Broadsheet visits Aurora


Coming Soon: Aurora, a Restaurant With a Social Conscience Is Joining Adelaide’s New Multi-Level Venue, Light

Helmed by ex-d’Arenberg Cube chef Brendan Wessels, expect meats cooked on a custom-made braai, small plates influenced by Korean and Japanese cuisine, and a business model with social responsibility built in.

Wage theft is an open secret in the hospitality industry (a recent example in Adelaide constitutes “modern slavery” under international labour definitions). So it’s refreshing when chef Brendan Wessels calls it out unprompted. “Our industry, in a lot of ways, seems to be stuck in the past. Especially when it comes to investing in people,” he tells Broadsheet. “The profit margin in restaurants is so, so slim … that’s why there’s so much pressure on owners and chefs to cut corners. We end up not paying the staff properly. We end up not buying the produce that we should. We end up not supporting the farmers that we should.”

Wessels (formerly of the d’Arenberg Cube Restaurant) will be leading the kitchen team at Aurora, part of the new multi-level arts venue Light on Light Square. Scheduled to open next week, it joins the already opened Little Mission cafe and The Lab, a multi-genre music and arts space. Wessels says the not-for-profit organisation behind the venue, Light Social Enterprise, founded by philanthropists Nick and Sophie Dunstone, is determined not to cut corners. This means paying staff fairly, and training them well. “We don’t have owners on top of us saying, ‘I want every single penny I can so I can buy a new Jaguar.’ We need to make this financially sustainable, because we want to prove that the model can work,” he says. “This is unlike a lot of experience that I’ve had in the past, which is why I’m so intrigued by it … you don’t have to resort to negative industry practices.”

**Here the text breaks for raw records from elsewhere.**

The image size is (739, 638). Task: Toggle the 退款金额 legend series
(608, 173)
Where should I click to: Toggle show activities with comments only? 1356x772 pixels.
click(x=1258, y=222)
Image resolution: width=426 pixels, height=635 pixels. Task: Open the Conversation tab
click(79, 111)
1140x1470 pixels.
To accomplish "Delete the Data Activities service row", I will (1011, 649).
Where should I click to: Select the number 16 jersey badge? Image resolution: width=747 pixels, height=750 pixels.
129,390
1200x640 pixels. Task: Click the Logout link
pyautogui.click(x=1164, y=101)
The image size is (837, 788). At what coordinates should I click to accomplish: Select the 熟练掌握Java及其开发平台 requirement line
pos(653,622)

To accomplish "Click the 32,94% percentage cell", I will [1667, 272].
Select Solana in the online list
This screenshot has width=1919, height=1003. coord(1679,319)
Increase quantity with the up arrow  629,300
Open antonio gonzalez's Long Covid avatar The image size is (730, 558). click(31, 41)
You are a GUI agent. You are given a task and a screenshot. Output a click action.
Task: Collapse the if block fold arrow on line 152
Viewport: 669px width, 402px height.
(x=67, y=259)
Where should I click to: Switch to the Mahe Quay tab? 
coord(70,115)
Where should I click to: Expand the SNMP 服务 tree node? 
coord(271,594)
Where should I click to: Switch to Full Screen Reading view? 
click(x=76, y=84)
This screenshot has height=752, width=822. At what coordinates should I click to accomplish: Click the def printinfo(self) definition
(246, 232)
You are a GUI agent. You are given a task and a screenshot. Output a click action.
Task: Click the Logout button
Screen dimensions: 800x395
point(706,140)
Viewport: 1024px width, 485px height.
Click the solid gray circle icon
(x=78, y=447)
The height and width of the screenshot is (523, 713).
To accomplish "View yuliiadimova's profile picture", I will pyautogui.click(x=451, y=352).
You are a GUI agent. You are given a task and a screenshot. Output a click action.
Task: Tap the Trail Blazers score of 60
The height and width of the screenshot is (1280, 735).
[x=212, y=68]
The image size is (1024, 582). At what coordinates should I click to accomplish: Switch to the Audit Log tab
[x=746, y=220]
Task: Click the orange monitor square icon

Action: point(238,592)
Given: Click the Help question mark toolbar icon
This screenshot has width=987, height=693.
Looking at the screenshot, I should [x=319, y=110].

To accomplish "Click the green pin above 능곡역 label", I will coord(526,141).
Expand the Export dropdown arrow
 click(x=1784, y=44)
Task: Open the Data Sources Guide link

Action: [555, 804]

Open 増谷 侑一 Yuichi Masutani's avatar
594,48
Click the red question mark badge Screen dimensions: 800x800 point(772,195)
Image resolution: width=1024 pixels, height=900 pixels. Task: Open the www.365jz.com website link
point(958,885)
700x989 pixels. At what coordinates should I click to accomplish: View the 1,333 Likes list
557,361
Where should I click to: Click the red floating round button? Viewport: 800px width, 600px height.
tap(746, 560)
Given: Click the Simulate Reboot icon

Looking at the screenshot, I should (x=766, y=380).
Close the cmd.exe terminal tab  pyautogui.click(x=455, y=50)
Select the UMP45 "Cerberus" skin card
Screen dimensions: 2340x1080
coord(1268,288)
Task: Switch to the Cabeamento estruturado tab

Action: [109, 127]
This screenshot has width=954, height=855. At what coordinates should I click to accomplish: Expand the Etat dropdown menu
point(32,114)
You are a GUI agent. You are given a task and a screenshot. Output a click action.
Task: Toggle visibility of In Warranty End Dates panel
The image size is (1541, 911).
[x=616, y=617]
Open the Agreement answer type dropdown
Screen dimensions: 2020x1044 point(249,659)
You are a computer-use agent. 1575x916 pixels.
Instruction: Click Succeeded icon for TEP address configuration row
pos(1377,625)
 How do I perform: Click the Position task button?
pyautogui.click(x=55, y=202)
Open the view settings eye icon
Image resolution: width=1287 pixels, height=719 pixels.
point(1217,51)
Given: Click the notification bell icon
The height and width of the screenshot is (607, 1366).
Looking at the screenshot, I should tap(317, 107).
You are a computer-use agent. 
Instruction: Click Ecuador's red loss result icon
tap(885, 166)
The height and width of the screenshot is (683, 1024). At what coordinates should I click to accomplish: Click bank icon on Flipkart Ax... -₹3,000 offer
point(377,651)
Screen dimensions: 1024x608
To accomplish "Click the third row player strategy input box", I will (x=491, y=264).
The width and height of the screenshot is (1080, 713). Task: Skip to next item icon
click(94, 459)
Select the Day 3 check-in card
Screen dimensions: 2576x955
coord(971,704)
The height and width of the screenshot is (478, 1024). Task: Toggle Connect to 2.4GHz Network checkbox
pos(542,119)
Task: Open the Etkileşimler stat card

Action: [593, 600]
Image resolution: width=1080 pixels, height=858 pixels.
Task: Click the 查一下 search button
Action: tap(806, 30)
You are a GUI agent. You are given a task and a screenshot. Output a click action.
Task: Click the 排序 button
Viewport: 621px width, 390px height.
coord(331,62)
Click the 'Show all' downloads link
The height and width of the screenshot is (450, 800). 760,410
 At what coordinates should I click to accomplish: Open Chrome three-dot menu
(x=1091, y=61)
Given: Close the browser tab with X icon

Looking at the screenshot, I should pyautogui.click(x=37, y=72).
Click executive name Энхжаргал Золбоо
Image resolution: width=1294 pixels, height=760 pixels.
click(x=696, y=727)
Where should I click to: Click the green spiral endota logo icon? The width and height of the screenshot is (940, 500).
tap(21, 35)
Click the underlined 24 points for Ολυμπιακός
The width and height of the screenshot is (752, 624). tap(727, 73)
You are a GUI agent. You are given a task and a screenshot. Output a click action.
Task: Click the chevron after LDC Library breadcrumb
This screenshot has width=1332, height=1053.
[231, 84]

But Aurora isn’t just a political statement; it’s a labour of love. South African-born Wessels is excited about a custom-built braai on which he’ll chargrill proteins and vegetables (an early preview suggests fire-licked octopus, broccoli, shallots, chicken and fish). “It’s a big part of my culture … It’s like a barbeque, only 10 times better,” he says. “It’s a woodfire grill that we actually got designed and built for Aurora. It’s super exciting for us to teach our staff, as well, to cook with fire.”